Neuron杂志于8月9日发表了上海生科院神经科学研究所杜久林研究组题为“斑马鱼发育期视网膜兴奋性突触功能的长时程增强”的研究论文。该工作通过运用在体研究方法,首次发现了视网膜突触功能在发育时期具有长时程增强(long-term potentiation, LTP)的能力。该工作主要由博士生魏宏平等在杜久林研究员的指导下完成。
LTP被认为是动物学习/记忆和发育过程中经验依赖性的神经环路修饰的突触机制之一。尽管大量的研究已发现,在发育时期,视觉经验和神经活动对于视网膜神经环路的形成至关重要,但LTP在视网膜中是否存在还是个迷。
该工作以斑马鱼为模式动物,利用在体全细胞电生理和在体双光子成像等技术,在整体动物上研究LTP是否存在于发育期的视网膜。首先,作者发现在出生后3 - 6天的斑马鱼上,高频电脉冲刺激能够在视网膜双极细胞(bipolar cell)到神经节细胞(retinal ganglion cell)这一级兴奋性突触上诱导LTP,而在15 - 20天的动物上则不能;该LTP的诱导需要突触后NMDA受体的激活。其次,该LTP的表达涉及突触前的变化,包括双极细胞轴突末端钙反应的长时程增加;微小兴奋性突触后电流(mEPSC)频率的增加;突触后电流的配对脉冲比率(PPR)及变异系数(CV)的降低等。药理实验表明这些突触前的变化主要由突触逆向信号分子花生四烯酸(arachidonic acid)介导。进一步的功能实验发现,重复的光刺激也能在同一级突触上诱导LTP,并且由电刺激和不同种模式的光刺激诱导产生的LTP都能有效增加神经节细胞的对光反应。该工作首次阐明了LTP的确存在于发育时期的视网膜中,为视觉经验引起的视觉神经环路修饰和发育提供了突触机制。
该研究工作受到科技部“973”和重大科学研究计划、中国科学院“百人计划”、以及上海市科委“浦江人才”计划和基础研究重大项目等基金资助。(生物谷bioon.com)

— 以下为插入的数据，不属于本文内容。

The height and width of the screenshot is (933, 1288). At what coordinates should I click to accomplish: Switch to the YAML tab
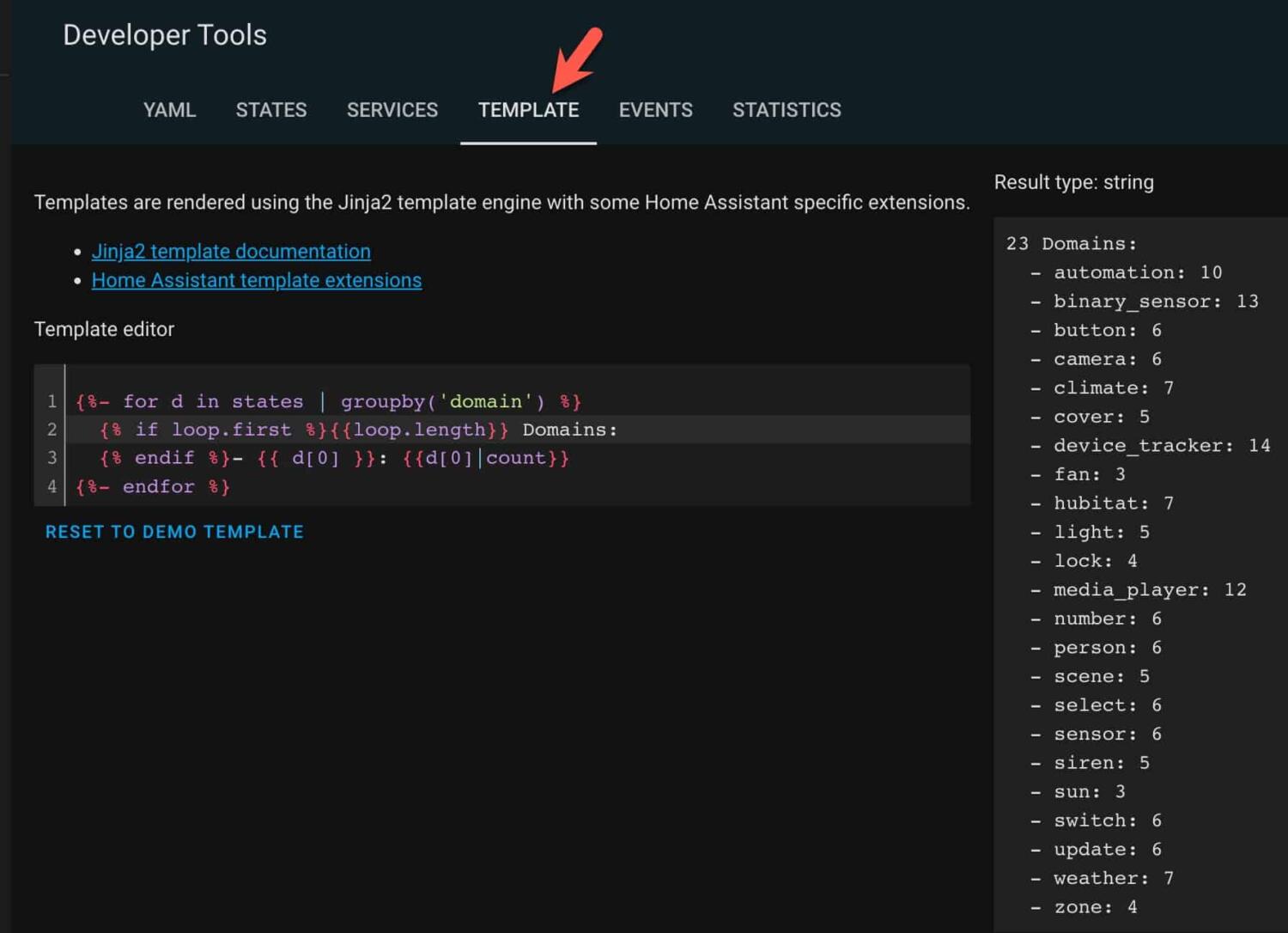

doi:10.1016/j.neuron.2012.05.031
PMC:
PMID:
Activity-Induced Long-Term Potentiation of Excitatory Synapses in Developing Zebrafish Retina In Vivo
Activity-Induced Long-Term Potentiation of Excitatory Synapses in Developing Zebrafish Retina In Vivo
Neural activity-induced long-term potentiation (LTP) of synaptic transmission is believed to be one of the cellular mechanisms underlying experience-dependent developmental refinement of neural circuits. Although it is well established that visual experience and neural activity are critical for the refinement of retinal circuits, whether and how LTP occurs in the retina remain unknown. Using in vivo perforated whole-cell recording and two-photon calcium imaging, we find that both repeated electrical and visual stimulations can induce LTP at excitatory synapses formed by bipolar cells on retinal ganglion cells in larval but not juvenile zebrafish. LTP induction requires the activation of postsynaptic N-methyl-D-aspartate receptors, and its expression involves arachidonic acid-dependent presynaptic changes in calcium dynamics and neurotransmitter release. Physiologically, both electrical and visual stimulation-induced LTP can enhance visual responses of retinal ganglion cells. Thus, LTP exists in developing retinae with a presynaptic locus and may serve for visual experience-dependent refinement of retinal circuits.